Parts of the exercise —
1) Retype the passage of the pharmaceutical recalls article that begins at the words "Pharmaceuticals as a" and stops after "number of recalls.".
2) Translate this sentence from the pharmaceutical recalls article into Spanish: "Compounded drugs have been the subject of a flurry of recalls in recent months as the US Food and Drug Administration (FDA) moves to crack down on the sector in response to congressional pressure."

Regulatory Focus™ > News Articles > Report Shows Big Increase in Pharmaceutical Recalls Led by Compounding Pharmacy Troubles

Report Shows Big Increase in Pharmaceutical Recalls Led by Compounding Pharmacy Troubles

Posted 16 May 2013 | By

Recall reporting and consulting firm Stericycle is out with its latest quarterly report regarding the state of industry recalls, showing a disturbing trend in recalls led by compounding pharmacies and large-scale medical device problems.


Pharmaceuticals as a category is made up of two types of products: Drugs manufactured under traditional conditions, such as in a large-scale manufacturing facility, and drugs that are compounded, often on a one-off basis.

Compounded drugs have been the subject of a flurry of recalls in recent months as the US Food and Drug Administration (FDA) moves to crack down on the sector in response to congressional pressure. The agency's inspections, Form-483 reports and warning letters have led to a huge number of recalls.

Records —

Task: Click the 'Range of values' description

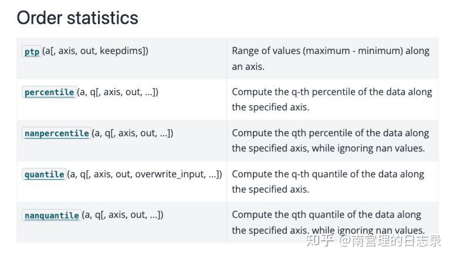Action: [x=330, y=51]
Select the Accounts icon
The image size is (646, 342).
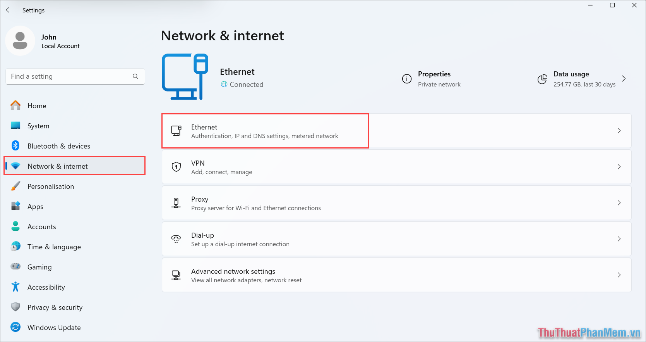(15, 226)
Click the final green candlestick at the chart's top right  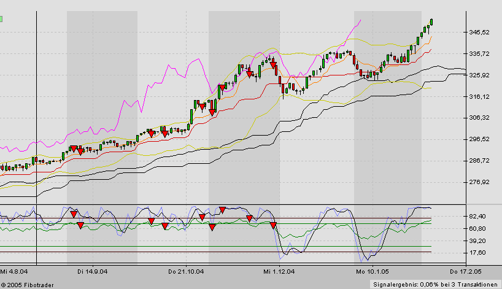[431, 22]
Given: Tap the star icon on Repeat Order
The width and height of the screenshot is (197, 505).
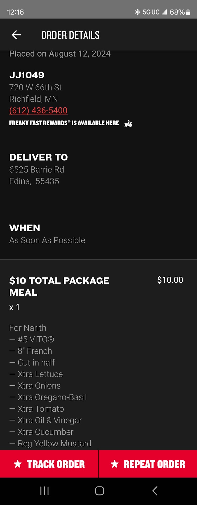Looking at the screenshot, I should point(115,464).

--

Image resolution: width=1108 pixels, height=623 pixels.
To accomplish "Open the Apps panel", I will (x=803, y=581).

--

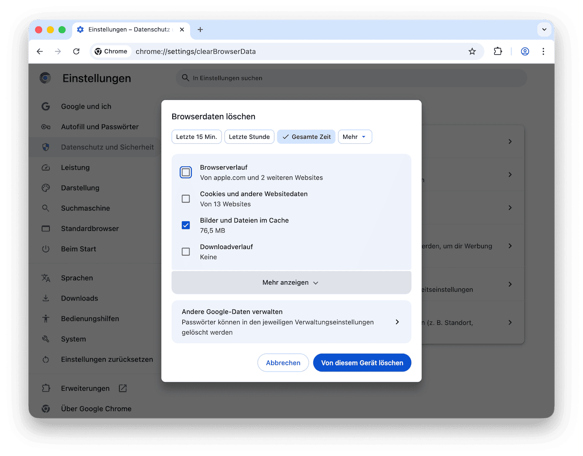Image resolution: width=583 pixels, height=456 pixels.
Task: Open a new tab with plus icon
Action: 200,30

Your written answers —
1)
Pharmaceuticals as a category is made up of two types of products: Drugs manufactured under traditional conditions, such as in a large-scale manufacturing facility, and drugs that are compounded, often on a one-off basis.

Compounded drugs have been the subject of a flurry of recalls in recent months as the US Food and Drug Administration (FDA) moves to crack down on the sector in response to congressional pressure. The agency's inspections, Form-483 reports and warning letters have led to a huge number of recalls.

2) Los medicamentos magistrales han sido objeto de una oleada de retiradas del mercado en los últimos meses, a medida que la Administración de Alimentos y Medicamentos de EE. UU. (FDA) toma medidas enérgicas contra el sector en respuesta a la presión del Congreso.